Search the data for the string "will" and gather each line it is in.

(Collected data)

_ _ _ _ _ _ _

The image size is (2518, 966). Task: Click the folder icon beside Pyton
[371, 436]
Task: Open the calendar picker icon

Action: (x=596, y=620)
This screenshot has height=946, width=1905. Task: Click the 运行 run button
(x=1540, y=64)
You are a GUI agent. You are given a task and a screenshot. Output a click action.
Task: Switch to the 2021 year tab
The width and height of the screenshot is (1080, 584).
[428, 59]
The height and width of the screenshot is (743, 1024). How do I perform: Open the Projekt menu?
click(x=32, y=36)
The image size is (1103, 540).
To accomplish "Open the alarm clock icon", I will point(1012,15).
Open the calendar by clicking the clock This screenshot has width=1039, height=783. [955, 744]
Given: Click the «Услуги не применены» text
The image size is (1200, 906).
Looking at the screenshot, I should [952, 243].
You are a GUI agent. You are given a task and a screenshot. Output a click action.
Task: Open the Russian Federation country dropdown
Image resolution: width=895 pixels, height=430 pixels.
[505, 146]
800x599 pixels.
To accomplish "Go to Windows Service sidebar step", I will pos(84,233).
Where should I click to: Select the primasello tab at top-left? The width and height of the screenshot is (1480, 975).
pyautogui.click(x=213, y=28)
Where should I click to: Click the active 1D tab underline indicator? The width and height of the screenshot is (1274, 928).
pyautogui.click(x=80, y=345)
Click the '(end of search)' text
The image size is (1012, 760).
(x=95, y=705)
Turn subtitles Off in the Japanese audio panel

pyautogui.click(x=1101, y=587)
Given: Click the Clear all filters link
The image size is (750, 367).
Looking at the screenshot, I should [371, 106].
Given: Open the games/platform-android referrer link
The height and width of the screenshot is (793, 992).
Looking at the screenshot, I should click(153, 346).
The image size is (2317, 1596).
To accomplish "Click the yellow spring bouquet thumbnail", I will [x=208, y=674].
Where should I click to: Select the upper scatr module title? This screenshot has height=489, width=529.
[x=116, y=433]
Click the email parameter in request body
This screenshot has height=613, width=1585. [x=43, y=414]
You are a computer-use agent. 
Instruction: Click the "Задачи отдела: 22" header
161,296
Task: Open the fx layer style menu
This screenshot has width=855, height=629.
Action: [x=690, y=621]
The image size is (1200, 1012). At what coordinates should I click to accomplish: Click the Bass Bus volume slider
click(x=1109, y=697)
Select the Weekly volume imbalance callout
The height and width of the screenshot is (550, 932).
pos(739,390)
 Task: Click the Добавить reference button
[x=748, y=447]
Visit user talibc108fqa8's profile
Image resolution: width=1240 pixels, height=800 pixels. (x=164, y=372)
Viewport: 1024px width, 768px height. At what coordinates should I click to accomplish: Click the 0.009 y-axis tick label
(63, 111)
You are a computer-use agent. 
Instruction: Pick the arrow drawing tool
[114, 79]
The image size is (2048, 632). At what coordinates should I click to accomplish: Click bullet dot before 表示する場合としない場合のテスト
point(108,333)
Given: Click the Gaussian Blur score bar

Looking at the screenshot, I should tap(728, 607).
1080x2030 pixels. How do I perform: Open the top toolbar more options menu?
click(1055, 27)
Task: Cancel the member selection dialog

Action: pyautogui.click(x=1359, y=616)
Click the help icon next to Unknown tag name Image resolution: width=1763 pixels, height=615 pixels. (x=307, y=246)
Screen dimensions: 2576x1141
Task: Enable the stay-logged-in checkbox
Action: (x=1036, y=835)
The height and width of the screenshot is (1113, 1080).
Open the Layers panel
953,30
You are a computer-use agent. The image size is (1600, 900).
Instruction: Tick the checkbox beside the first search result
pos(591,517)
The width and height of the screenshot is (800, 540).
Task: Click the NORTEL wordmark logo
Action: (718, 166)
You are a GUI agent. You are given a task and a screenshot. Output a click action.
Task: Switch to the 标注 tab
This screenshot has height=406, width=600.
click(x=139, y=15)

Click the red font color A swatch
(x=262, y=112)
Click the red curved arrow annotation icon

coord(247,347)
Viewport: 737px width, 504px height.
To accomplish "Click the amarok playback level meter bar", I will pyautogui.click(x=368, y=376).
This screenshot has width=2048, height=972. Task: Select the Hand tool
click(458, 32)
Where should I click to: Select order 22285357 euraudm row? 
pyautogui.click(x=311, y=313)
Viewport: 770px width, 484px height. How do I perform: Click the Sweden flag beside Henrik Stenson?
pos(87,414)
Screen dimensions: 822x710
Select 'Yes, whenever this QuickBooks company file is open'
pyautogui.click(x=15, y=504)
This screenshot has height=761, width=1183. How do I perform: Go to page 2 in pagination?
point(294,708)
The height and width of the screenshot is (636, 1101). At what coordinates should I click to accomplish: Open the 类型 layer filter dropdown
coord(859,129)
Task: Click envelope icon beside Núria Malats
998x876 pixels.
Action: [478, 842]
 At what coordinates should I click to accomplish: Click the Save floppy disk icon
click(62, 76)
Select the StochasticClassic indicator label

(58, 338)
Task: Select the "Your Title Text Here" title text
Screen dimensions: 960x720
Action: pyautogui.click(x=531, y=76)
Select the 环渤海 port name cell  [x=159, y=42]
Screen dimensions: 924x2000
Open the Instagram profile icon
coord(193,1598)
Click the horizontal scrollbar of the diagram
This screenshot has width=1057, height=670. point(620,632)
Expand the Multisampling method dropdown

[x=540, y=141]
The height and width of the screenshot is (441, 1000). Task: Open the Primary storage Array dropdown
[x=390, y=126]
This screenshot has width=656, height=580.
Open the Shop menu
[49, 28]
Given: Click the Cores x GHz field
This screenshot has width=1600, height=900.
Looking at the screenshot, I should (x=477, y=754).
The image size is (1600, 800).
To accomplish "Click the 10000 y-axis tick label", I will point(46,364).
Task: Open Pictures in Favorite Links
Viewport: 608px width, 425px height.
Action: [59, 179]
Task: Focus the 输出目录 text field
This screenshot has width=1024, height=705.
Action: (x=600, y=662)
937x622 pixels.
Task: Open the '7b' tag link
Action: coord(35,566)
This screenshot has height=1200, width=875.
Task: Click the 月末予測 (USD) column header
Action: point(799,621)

_ _ _ _ _ _ _

**ANSWER TO THE EXERCISE:**
To accomplish "Open the alarm clock icon", I will point(1012,15).
To accomplish "Go to Windows Service sidebar step", I will pos(84,233).
To accomplish "Click the yellow spring bouquet thumbnail", I will [x=208, y=674].
To accomplish "Click the amarok playback level meter bar", I will pyautogui.click(x=368, y=376).
To accomplish "Click the 10000 y-axis tick label", I will point(46,364).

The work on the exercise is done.